TASK:
Report every line below that carries the word "computer".
(SUPPLIED INFORMATION Opens)
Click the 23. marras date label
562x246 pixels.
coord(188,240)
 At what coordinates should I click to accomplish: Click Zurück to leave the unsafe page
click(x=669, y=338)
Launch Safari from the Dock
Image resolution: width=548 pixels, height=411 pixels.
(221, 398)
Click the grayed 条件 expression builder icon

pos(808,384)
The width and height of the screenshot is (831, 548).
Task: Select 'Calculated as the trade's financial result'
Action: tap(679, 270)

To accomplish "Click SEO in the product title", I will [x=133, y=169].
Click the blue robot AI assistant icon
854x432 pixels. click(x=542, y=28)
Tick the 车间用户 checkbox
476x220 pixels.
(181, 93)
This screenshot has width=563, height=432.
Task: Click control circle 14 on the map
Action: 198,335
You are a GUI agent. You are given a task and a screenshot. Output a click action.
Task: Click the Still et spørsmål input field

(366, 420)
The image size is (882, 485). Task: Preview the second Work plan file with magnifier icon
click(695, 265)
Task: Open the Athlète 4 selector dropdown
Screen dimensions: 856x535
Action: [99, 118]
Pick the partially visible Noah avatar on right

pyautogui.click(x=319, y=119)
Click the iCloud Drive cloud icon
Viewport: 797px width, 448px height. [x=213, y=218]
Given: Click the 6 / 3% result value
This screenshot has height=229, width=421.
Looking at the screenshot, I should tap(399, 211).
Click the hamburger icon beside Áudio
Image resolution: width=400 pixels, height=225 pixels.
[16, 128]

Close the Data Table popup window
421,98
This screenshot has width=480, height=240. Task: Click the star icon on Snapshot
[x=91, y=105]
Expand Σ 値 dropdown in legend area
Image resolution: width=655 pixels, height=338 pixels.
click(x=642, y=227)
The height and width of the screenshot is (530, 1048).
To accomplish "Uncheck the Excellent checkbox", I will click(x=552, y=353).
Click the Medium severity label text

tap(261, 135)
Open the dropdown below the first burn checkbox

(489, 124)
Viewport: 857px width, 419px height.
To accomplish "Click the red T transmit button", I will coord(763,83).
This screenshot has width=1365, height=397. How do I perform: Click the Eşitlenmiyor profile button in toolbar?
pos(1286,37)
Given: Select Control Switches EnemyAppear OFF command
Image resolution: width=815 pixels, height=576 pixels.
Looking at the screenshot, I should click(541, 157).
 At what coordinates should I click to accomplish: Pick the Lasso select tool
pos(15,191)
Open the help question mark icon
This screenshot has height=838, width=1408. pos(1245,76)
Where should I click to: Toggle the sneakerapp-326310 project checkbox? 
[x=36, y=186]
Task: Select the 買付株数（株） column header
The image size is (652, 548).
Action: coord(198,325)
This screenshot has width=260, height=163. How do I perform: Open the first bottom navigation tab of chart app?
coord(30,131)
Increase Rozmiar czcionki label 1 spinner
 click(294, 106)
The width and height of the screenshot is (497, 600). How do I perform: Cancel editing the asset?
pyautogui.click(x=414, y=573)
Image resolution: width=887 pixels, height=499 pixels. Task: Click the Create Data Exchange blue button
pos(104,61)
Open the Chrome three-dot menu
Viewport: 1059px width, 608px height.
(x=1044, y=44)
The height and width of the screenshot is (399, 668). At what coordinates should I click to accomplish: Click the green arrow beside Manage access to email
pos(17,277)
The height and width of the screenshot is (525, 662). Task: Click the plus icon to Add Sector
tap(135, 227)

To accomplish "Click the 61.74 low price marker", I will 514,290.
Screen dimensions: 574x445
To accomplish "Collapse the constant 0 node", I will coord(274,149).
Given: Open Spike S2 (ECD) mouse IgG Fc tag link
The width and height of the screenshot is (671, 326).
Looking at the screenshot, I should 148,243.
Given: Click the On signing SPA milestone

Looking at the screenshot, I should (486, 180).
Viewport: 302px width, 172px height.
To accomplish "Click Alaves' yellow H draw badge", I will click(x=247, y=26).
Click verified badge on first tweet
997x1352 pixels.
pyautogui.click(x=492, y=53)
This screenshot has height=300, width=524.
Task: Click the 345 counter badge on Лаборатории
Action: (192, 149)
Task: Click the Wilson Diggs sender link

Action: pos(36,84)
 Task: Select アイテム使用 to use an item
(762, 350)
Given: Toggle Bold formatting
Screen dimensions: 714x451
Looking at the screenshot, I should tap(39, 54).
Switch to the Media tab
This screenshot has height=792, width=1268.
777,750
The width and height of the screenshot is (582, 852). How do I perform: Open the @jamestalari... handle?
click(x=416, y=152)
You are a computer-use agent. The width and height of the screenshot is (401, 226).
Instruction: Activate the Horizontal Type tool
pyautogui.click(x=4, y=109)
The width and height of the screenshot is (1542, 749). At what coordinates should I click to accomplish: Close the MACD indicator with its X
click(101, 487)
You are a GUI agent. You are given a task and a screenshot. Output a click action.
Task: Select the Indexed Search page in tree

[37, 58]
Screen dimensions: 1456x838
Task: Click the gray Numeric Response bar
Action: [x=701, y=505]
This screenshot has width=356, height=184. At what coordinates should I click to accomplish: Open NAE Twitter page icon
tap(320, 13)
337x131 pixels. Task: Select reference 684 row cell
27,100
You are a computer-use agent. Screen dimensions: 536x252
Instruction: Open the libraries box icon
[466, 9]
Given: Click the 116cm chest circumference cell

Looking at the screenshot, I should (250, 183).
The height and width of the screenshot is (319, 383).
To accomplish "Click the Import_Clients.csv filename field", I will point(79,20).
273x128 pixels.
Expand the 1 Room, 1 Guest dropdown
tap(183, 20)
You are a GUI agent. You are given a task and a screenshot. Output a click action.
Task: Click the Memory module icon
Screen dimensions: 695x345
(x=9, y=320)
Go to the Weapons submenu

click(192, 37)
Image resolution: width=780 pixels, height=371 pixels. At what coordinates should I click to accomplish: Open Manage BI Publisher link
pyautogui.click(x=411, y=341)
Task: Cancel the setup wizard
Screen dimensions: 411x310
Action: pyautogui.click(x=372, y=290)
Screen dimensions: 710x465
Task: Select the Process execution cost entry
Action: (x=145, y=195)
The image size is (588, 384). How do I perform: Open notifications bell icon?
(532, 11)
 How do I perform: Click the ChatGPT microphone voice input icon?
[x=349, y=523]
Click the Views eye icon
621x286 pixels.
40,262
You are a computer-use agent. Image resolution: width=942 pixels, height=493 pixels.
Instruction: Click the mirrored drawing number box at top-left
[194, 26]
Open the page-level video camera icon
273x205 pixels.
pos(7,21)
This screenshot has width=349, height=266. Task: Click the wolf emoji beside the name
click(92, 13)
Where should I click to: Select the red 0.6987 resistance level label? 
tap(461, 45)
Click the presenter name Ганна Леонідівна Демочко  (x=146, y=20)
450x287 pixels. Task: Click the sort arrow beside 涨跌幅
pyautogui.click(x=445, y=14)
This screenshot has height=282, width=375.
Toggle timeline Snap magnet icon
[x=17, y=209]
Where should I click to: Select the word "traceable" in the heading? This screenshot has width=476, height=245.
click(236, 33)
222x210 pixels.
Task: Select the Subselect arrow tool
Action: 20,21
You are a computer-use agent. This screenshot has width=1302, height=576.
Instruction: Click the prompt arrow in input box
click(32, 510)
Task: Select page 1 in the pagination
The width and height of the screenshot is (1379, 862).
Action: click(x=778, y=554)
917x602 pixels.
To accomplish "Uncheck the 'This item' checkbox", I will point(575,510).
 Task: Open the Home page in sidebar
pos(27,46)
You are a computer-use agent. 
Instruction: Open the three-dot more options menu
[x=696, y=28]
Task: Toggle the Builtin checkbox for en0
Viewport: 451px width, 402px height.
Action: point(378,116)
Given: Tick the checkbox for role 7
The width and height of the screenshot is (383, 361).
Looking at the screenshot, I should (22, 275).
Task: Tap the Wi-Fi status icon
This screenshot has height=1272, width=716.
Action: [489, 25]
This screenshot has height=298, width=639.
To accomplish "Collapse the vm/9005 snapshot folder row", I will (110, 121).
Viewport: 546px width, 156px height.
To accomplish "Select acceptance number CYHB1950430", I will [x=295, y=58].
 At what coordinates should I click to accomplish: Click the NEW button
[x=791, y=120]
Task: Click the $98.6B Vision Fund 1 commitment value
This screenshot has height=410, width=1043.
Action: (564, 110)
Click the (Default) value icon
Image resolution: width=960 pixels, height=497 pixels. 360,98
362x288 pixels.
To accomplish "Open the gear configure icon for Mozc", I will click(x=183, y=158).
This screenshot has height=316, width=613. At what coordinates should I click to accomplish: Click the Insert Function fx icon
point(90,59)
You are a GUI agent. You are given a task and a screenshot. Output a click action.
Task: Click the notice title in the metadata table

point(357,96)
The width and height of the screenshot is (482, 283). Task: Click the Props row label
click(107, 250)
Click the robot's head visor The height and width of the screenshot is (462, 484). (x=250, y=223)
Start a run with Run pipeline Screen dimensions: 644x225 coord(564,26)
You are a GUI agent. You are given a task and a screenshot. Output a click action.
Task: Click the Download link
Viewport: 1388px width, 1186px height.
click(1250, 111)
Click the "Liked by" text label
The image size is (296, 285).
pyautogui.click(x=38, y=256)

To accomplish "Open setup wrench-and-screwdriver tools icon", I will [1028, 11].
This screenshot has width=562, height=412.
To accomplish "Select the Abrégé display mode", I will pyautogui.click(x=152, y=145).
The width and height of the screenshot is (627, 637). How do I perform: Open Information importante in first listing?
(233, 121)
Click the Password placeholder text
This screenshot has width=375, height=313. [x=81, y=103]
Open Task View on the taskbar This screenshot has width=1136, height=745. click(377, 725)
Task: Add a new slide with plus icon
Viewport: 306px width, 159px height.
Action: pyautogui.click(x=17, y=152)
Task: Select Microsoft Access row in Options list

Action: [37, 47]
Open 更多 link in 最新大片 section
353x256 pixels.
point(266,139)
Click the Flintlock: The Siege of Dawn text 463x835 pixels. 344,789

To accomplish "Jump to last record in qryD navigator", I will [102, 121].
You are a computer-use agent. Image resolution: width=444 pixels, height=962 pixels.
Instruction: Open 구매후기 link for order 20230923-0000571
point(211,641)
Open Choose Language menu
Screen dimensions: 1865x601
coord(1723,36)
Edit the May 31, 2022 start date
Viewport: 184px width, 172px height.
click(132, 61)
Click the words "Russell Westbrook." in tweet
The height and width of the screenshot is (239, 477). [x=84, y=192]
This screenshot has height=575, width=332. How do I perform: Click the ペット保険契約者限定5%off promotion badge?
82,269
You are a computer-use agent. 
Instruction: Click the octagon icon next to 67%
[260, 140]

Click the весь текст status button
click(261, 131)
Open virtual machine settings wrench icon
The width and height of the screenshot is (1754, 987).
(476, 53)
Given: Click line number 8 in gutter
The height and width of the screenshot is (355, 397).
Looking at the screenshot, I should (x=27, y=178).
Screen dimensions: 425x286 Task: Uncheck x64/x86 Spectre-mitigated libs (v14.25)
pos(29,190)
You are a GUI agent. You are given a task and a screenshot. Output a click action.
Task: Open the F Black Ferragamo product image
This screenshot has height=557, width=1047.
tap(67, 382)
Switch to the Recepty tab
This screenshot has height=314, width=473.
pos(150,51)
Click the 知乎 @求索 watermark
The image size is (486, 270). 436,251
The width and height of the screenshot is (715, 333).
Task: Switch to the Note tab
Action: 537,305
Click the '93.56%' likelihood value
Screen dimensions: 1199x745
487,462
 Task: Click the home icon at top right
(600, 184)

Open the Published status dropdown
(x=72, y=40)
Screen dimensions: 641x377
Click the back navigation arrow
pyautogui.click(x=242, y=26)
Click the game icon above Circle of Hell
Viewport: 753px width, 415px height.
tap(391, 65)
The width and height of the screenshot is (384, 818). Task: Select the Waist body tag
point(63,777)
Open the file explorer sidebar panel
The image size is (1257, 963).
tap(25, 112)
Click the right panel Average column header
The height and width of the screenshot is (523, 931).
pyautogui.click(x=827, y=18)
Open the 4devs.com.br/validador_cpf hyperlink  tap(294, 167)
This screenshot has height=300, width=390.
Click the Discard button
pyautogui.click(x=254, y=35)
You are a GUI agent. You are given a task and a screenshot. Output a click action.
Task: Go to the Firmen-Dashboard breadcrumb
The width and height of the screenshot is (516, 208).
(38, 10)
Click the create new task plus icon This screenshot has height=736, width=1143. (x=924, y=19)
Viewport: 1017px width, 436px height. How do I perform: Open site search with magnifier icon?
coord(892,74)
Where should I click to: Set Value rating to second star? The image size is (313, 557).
(SUPPLIED INFORMATION Closes)
RESPONSE TO THE TASK:
You are a computer-use agent. The width and height of the screenshot is (401, 226).
You are a computer-use agent. Screen dimensions: 536x252
You are a computer-use agent. Image resolution: width=942 pixels, height=493 pixels.
You are a computer-use agent. This screenshot has width=1302, height=576.
You are a computer-use agent. 
You are a computer-use agent. Image resolution: width=444 pixels, height=962 pixels.
You are a computer-use agent. 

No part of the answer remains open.